Forrester (news, site) recently asked how much of what you know about your business ecosystem comes from controlled, structured sources like surveys, product registration forms, customer interviews and market reports? If the answer is "just about everything," then you're leaving a huge amount of data on the table and then tossing it in the trash.

This data is in the form of unstructured content in social media, email, call center notes, help desk tickets, news articles, patent applications, contracts and more. The problem is that even if you want to take all of this data seriously, it's impractical to hire enough people to sort through and classify it.

Mine Data For Business Intelligence Patterns

The information is out there. You just have to sort through it, collate it and make use of it. To this end, a recent report from Forrester, "Text Analytics Takes Business Insight To New Depths: An Obscure Technology Has Found Its Killer App" highlights a class of software called text analytics.

According to Forrester, text analytics is the process of extracting and analyzing information patterns in text collections.
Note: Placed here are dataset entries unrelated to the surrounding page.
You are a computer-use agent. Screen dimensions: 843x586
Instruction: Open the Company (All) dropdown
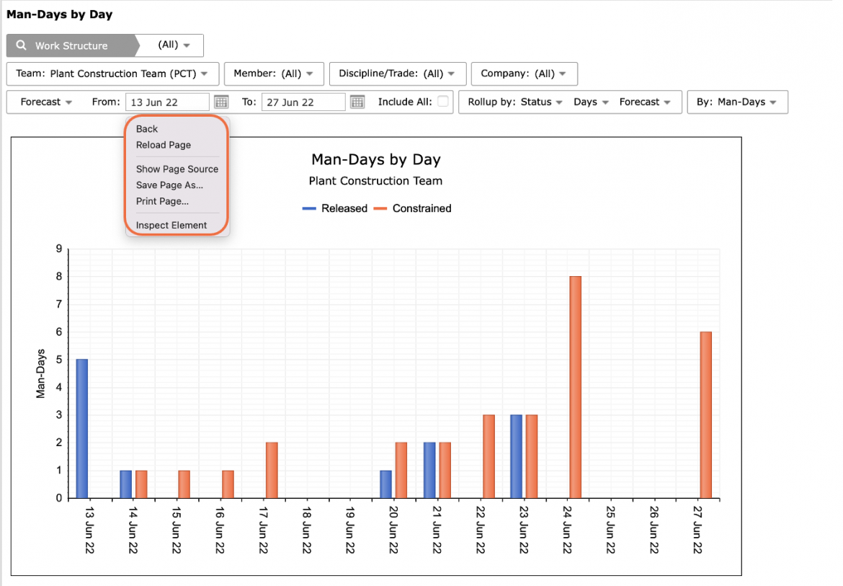[525, 74]
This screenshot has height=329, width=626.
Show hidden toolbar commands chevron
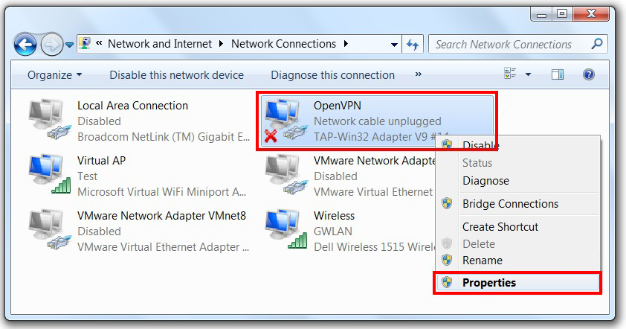(418, 74)
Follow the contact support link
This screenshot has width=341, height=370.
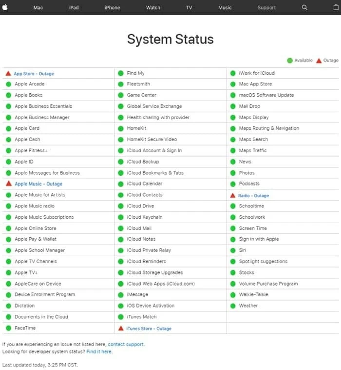coord(126,344)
Typically these tools come in vertical market, specialized forms, using domain-specific dictionaries to seek out common terms.
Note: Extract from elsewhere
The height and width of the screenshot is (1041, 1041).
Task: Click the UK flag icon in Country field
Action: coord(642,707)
Text analytics takes both structured and unstructured information and analyzes it for patterns, image provided by Forrester Research, Inc.

How Text Analytics Works

Text analytics products generally work as follows:

  1. The software examines the content you've asked it to mine, using its custom dictionary to extract references to people, products, locations, and related terms and concepts--a process known as entity extraction.
  2. It then groups similar pieces of information together, such as the names of competitors as known from the dictionary.
  3. It then starts mapping relationships between the extracted references, such as the name of a journalist who wrote about a competitor's product and the name of the article they wrote.
  4. It finishes by performing sentiment analysis to determine whether the tone of the reference was positive or negative.

Of course, the above is a huge oversimplification, but it gives you the general idea.


Text analytics software spiders the data, prepares it, analyzes it, reports on it, and then delivers its results--image provided by Forrester Research, Inc.

Making Smart Use of Text Analytics

Forrester emphasizes that text analytics needs to be used in a context. Before giving any thought to what software you might choose, begin by defining the business problem you want to solve, and then:

  • Define the range and quality of sources you need to analyze, such as free-form blog posts versus call center notes from a relational database.
  • Understand the semantic capabilities of your existing investments, you may have software that can already do some basic analytics.
  • Clarify what you want to do with the annotated output, such as what questions you want to have answered and in what formats.
  • Determine whether a single technology will support your cross-functional needs, to ensure that everyone from market intelligence and product management has their needs met.